The Shadow Captain blanched under the wizard’s gaze. “I found no other sign of a magician there,” he repeated as firmly as he could manage.

“There should have been at least one other magician, a man. You’re sure this Wiz or Sparrow was not a magician?”

“He had not the faintest trace of magic about him,” said the Shadow Captain. He was not about to tell Toth-Set-Ra there had been something strange about that man.

“We shall see,” Toth-Set-Ra said and waved dismissal. “Now return to your ship and await my pleasure.” The Shadow Captain abased himself and backed from the room.

Toth-Set-Ra watched him go and drummed his fingers on the inlaid table. He was frantically anxious to know what this new prisoner could tell him, but he was skilled enough in the ways of interrogation to know that a day or two of isolation in his dungeons would do much to break her spirit.

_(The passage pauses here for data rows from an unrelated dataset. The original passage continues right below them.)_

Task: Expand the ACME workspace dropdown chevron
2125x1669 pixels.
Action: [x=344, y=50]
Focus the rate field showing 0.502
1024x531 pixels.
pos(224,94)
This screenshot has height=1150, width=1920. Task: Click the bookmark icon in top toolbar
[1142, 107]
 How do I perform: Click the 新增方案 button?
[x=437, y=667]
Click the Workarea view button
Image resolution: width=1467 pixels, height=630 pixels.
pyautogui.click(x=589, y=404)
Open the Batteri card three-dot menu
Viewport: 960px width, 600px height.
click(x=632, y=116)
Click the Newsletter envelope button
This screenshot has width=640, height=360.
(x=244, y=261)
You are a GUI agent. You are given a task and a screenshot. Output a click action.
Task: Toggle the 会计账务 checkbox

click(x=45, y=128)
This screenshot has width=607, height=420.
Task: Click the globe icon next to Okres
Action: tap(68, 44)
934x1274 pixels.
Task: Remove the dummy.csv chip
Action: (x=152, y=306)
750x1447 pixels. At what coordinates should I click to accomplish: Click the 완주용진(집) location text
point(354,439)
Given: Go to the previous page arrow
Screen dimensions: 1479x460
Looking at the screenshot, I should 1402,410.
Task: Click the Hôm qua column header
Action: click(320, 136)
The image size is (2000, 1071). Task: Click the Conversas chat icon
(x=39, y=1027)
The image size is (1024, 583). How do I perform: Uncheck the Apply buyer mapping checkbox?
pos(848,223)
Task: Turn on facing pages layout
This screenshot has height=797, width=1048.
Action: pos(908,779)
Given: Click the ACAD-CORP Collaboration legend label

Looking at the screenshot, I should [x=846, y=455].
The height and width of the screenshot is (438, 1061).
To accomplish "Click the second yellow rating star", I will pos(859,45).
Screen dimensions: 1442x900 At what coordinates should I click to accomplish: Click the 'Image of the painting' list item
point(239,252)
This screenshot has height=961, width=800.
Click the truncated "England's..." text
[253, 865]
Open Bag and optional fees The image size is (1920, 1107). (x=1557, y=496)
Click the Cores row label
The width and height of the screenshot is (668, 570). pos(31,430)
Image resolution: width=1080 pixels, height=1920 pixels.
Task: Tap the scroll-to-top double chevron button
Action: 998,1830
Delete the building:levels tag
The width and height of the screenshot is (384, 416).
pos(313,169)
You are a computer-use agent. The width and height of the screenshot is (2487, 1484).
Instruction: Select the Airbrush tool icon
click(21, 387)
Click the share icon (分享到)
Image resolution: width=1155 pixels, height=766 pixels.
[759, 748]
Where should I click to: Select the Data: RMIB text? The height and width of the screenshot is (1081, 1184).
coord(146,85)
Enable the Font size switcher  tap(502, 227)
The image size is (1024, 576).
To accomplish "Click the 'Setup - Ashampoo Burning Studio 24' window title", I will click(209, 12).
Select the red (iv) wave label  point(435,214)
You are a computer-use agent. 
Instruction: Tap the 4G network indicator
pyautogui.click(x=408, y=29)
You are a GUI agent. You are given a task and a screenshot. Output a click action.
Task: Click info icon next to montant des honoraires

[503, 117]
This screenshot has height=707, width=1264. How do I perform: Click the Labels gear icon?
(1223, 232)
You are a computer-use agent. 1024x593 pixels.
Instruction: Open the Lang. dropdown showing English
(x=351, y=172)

Question a magician too soon and she was likely to resist to the point of death. First you must shake her, wear away her confidence. Then she would be more pliable to magical assaults and more susceptible to pain.

Tomorrow would be soon enough. Let her lie a while in the dungeons. Then let five or six of the goblins use her. And then, then it would be easy to find out what she knew.

He smiled and his face looked more like a skull than ever. Yes, it would take a little time. But then, he had the time.

###

“(defun replace

variables (demon))”
Wiz muttered, sketching on a clean plank with a bit of charcoal.
“(let((!bindings nil)))”

“Lord.”

“(replace—variables-with-bindings(demon))”

Wiz turned from the spell he was constructing to see Donal standing in the door, near blocking out the light.

“You made me lose my place,” he said accusingly.